Date: April 1, 2005 Time: 3:00 pm Location: GCATT Room 325 Speaker(s): Dr. Juergen Schroeter, AT&T Labs - Research
Title: Some Scalability Issues in Speech Technologies
Abstract:
Most researchers are pleased when their novel algorithms outperform previously available technology. For practical use, however, successful application of our research also needs to scale, that is, be (almost) fully automated in day-to-day operations for existing applications while also being able to seamlessly accommodate more and bigger applications. This is particularly important for speech technology where too few speech experts are available to do all the handy-work that still needs to be done for every new application.
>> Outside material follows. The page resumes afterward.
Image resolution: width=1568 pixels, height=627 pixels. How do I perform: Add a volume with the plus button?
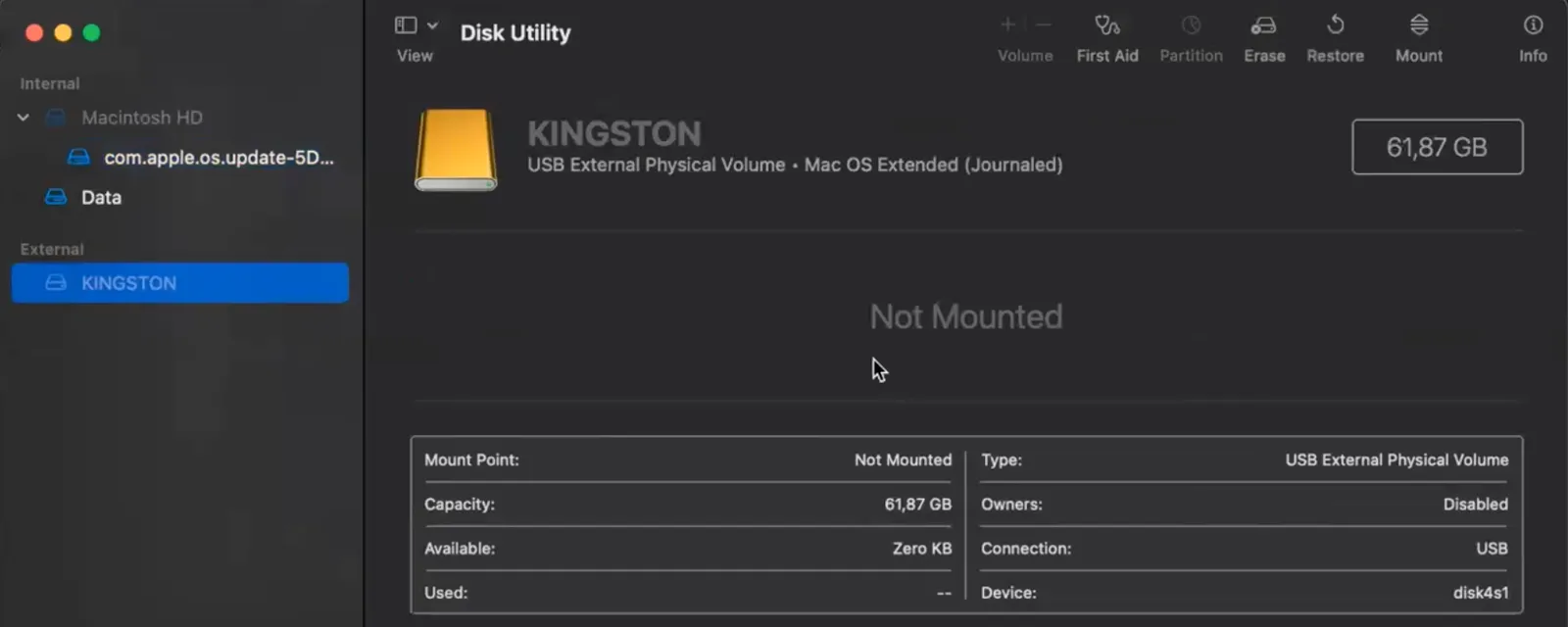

One example where thinking of scaling issues early on helped us is in Text-to-Speech (TTS). TTS is the technology that allows machines to talk to humans, delivering information through synthetic speech. Besides improving the pure algorithmic aspects of the technology, customer demand towards application-specific synthetic voices drove us to a more than 100 time speed-up of creating top-quality TTS voices.
Another example is speech data mining that is aimed at monitoring and evaluating existing human-machine dialog systems. The traditional monitoring approach involves speech technology experts listening to a sample of human machine dialogs. The better approach, however, is to mine the detailed application logs for all the dialogs thus providing a complete unbiased, quantitative analysis of the human-machine interactions. Solving scalability issues led to advanced tools for visualizing, evaluating, and designing complex dialog systems across a wide range of applications.
Bio:
Dipl.-Ing. (EE), 1976, and Dr.-Ing. (EE), 1983, Ruhr-Universitaet Bochum, W. Germany; AT&T Bell Laboratories, 1986-1995, AT&T Labs - Research, 1996-present.
From 1976 to 1985, Dr. Schroeter was with the Institute for Communication Acoustics, Ruhr-University Bochum, Germany, where he did research in the areas of hearing and acoustic signal processing. At AT&T Bell Laboratories, he has been working on speech coding and synthesis methods employing models of the vocal tract and vocal cords. As a Director in AT&T Labs - Research, he is leading efforts in Speech Algorithms and Engines Research. In 2001, his team created AT&T Natural Voices' award-winning text-to-speech synthesis system.
Dr. Schroeter is a Fellow of IEEE and a Fellow of the Acoustical Society of America. In 2001, he received the AT&T Science and Technology Medal. He served as an Associate Editor for the IEEE Transactions on Speech and Audio Processing and for the Journal of the Acoustical Society of America.